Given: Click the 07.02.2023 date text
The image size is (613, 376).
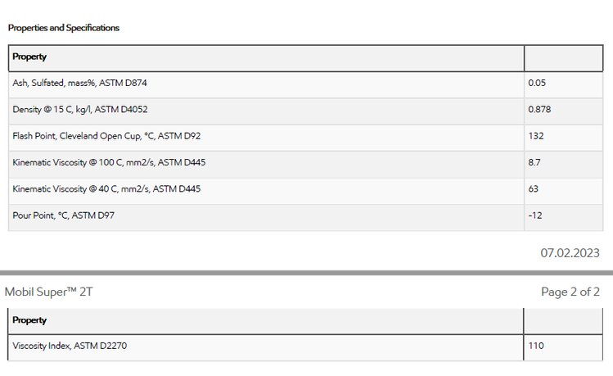Looking at the screenshot, I should point(570,253).
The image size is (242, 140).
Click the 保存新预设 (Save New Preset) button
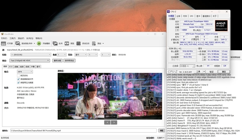tap(69, 61)
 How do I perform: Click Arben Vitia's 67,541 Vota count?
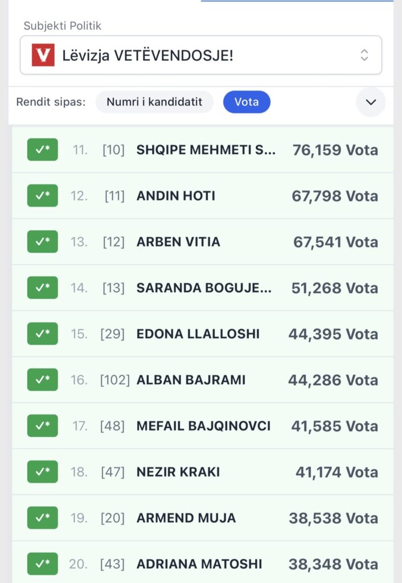click(335, 242)
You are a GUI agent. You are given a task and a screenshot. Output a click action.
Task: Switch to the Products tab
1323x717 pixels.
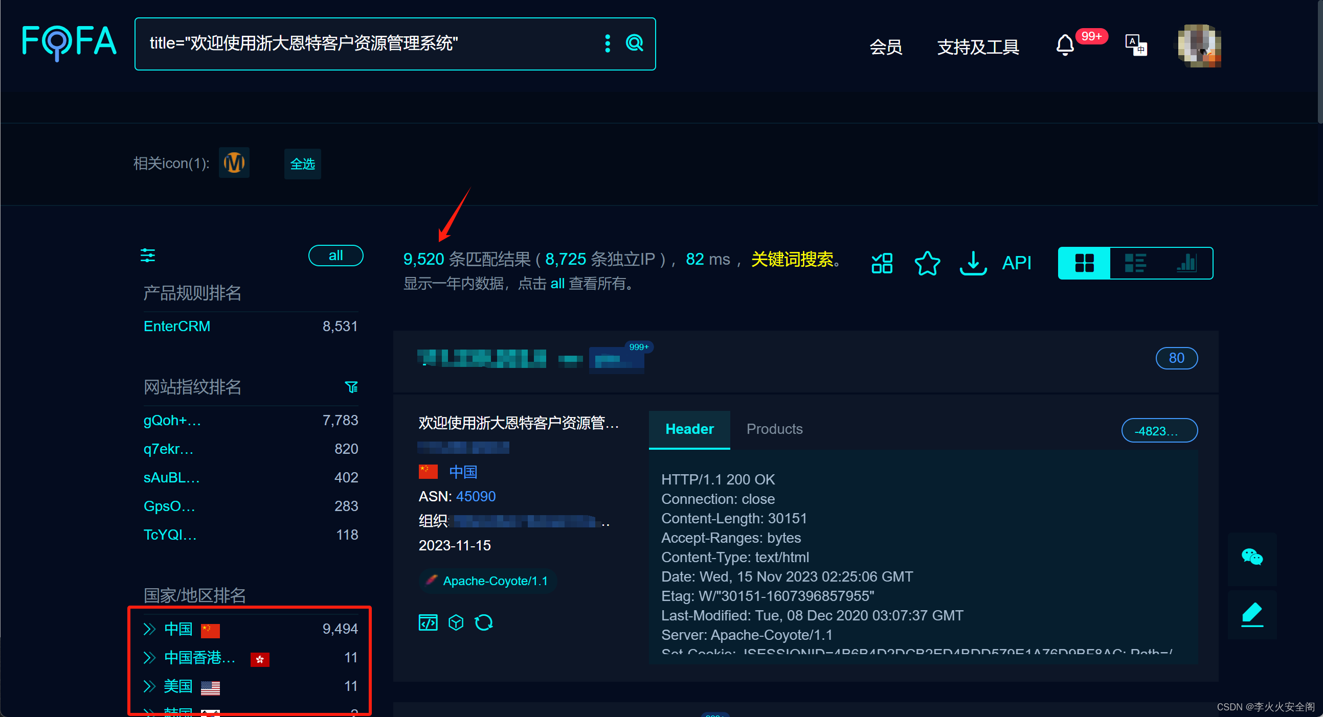click(x=774, y=428)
++++++
> _WHAT IS REQUIRED_: What is needed is every record above, restated word for word, with the pictures left out.

> _RESULT OF THIS EXERCISE_:
Given: Click the 07.02.2023 date text
The image size is (613, 376).
Looking at the screenshot, I should point(570,253).
The image size is (242, 140).
Click the 保存新预设 (Save New Preset) button
tap(69, 61)
 How do I perform: Click Arben Vitia's 67,541 Vota count?
click(335, 242)
You are a GUI agent. You are given a task and a screenshot. Output a click action.
Task: Switch to the Products tab
1323x717 pixels.
click(x=774, y=428)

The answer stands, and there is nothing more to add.